In [2]:
from sklearn.model_selection import train_test_split
from sklearn.metrics import accuracy_score
from sklearn.ensemble import RandomForestClassifier
import pandas as pd
import pickle
import numpy as np

# Choose a coin

In [3]:
coin = 'BLK'

#### reading the data 

In [4]:
### all you have to do is the choose whatever csv you want to train the model on in this case it's BLK.csv
data = pd.read_csv('hist_data/{}.csv'.format(coin), parse_dates=True)

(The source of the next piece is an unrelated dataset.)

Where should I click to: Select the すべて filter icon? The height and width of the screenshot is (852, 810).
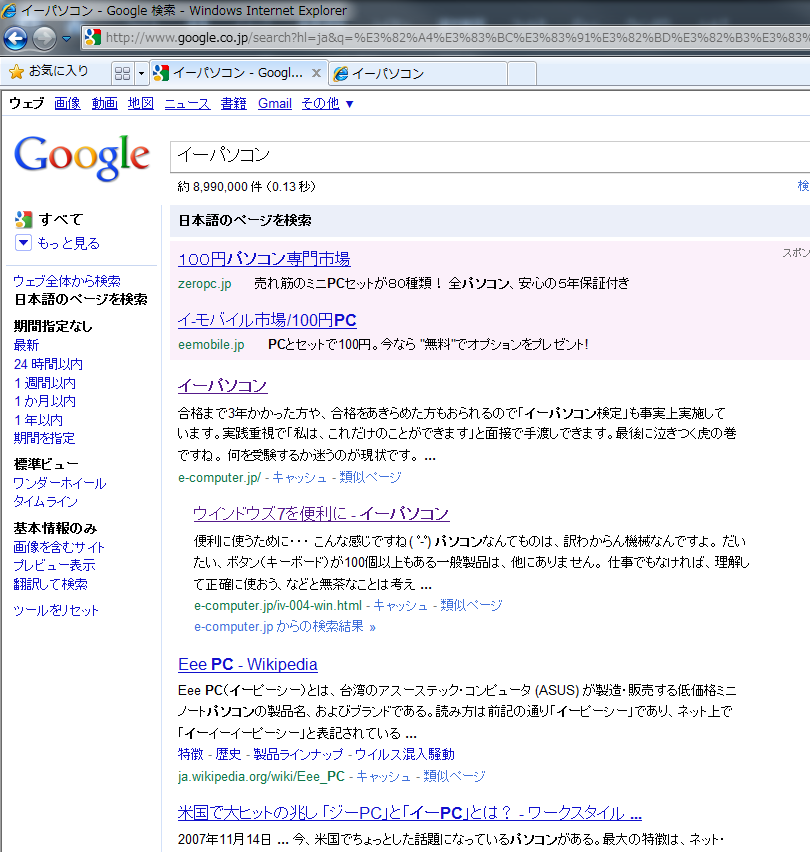pos(24,219)

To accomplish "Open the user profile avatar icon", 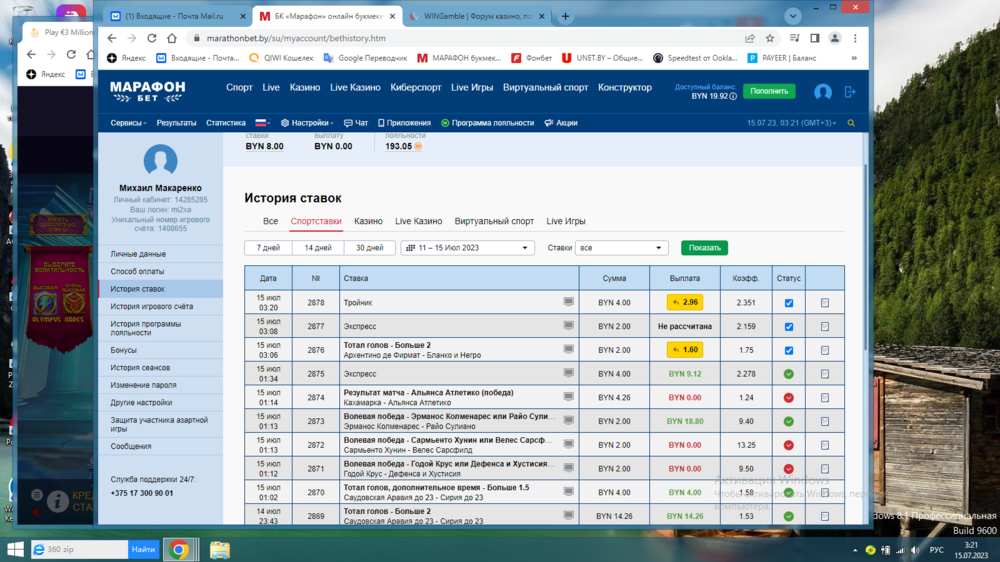I will pyautogui.click(x=822, y=92).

#### converting the column names to lower case

In [5]:
data.columns = data.columns.str.lower()

#### converting timestamp and created to datetime

In [6]:
data['timestamp'] = pd.to_datetime(data.timestamp)
data['created'] = pd.to_datetime(data.created)

In [7]:
### setting time stamp as the index  
data.set_index('timestamp', inplace=True)

In [8]:
### sampling one point every 15 min (so it's 15 min time frame)
data = data.resample('15T').pad().copy()

In [9]:
### creating new feature high - low
data['hl_diff'] = data.high - data.low

In [10]:
### shifting the ask one cell down to calculate the response var
data['next'] = data.ask.shift(1)

In [11]:
data['change'] = (data.next - data.ask)

In [12]:
def up_down(row):
    """returns if the next movement or up or down"""
    if row > 0:
        return 'up'
    elif row < 0:
        return 'down'
    else:
        return np.nan    

In [13]:
## creating the binary responce variable (up, down)
data['up_down'] = data.change.apply(up_down)

### SMA

In [14]:
### creating the SMAs
data['sma_5'] = data['ask'].rolling(5).mean()
data['sma_10'] = data['ask'].rolling(10).mean()
data['sma_20'] = data['ask'].rolling(20).mean()

In [15]:
### droping missing data 
data = data.dropna()

In [16]:
### creating Percentage change for the moving averages 
data['pc_ch_5'] = data.sma_5.pct_change()
data['pc_ch_10'] = data.sma_10.pct_change()
data['pc_ch_20'] = data.sma_20.pct_change()

In [17]:
## the distance between the price and the moving average  
data['sma5_ask_diff'] = (data.sma_5  - data.ask)
data['sma10_ask_diff'] = (data.sma_10  - data.ask)
data['sma20_ask_diff'] = (data.sma_20  - data.ask)

In [18]:
data['spread'] = data.high - data.low

#### cleaning

In [19]:
to_drop = ['prevday','opensellorders','last','created','bid','openbuyorders','marketname','low','high','basevolume']
data.drop(to_drop,axis=1,inplace=True)
data.dropna(inplace=True)
data['up_down'] = data.up_down.map({'up':1,'down':0})

In [20]:
data.dropna(inplace=True)
y = data.up_down.values

In [21]:
data.drop('up_down',axis=1,inplace=True)
X = data.values

#### ML

In [22]:
from sklearn.ensemble import RandomForestClassifier
model3 = RandomForestClassifier(n_estimators=1000)
model3.fit(X,y)

RandomForestClassifier(bootstrap=True, class_weight=None, criterion='gini',
            max_depth=None, max_features='auto', max_leaf_nodes=None,
            min_impurity_split=1e-07, min_samples_leaf=1,
            min_samples_split=2, min_weight_fraction_leaf=0.0,
            n_estimators=100, n_jobs=1, oob_score=False, random_state=None,
            verbose=0, warm_start=False)

### SCORING 

In [23]:

X_train, X_test, y_train, y_test = train_test_split(X, y, test_size=0.33, random_state=42)
model3.fit(X_train,y_train)
pred = model3.predict(X_test)
accuracy_score(pred,y_test)

0.84771573604060912

### storing the model 

In [24]:
with open('models/{}.pickle'.format(coin),'wb') as mod:
    pickle.dump(model3, mod)